Writer/director Michael Winterbottom shot the movie on handheld digital video and it shows. On the plus side, this gives it a raw intensity that fits perfectly with the bare-bones storyline of boy meets girl, boy and girl fuck each other's brains out, boy loses girl. The gigs, featuring the likes of The Dandy Warhols and Franz Ferdinand, are brilliantly real, so in-your-face you can almost smell the sweat and the stale beer.

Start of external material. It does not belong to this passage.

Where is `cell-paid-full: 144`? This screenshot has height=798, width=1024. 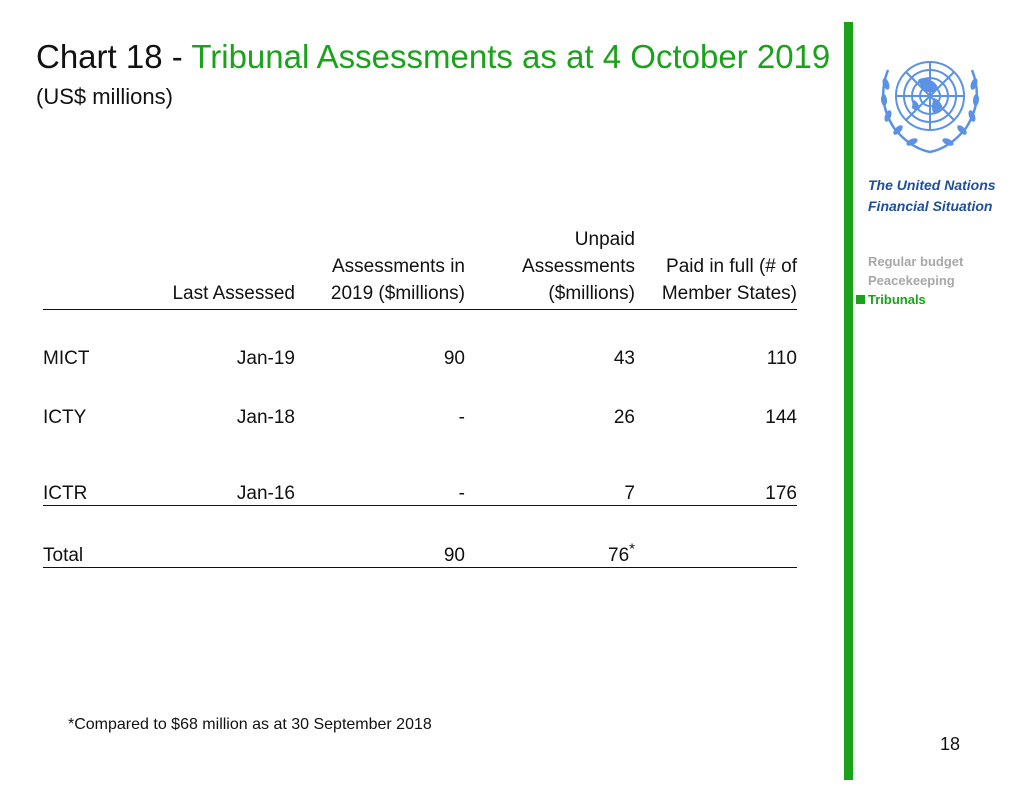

On the negative side, the whole thing's as messy and pointless as a home movie. There's not much in the way of back-story to fill the holes. Matt is a scientist of some sort - something to do with the Antarctic ice shelf - but he could just as easily be a milkman, or a brain surgeon, because it has no bearing on the story. Lisa's a student and American, not that it matters. Matt narrates the story from the Antarctic, although we're never sure why, and Lisa goes back to America at the end and we don't know why, either, and don't really care.
Not surprisingly, for a movie dripping in bodily fluids, it's about as sexy as cold rice pudding. Anal, oral, clitoral, Matt and Lisa do the lot and Winterbottom's camera is never far from the business end of the action. But therein lies the problem - nothing is left to the imagination. We're given too much, and in the end there's just the sex. Graphic yes, and shocking to begin with, but even at a slim 69 minutes it still seems to drag on.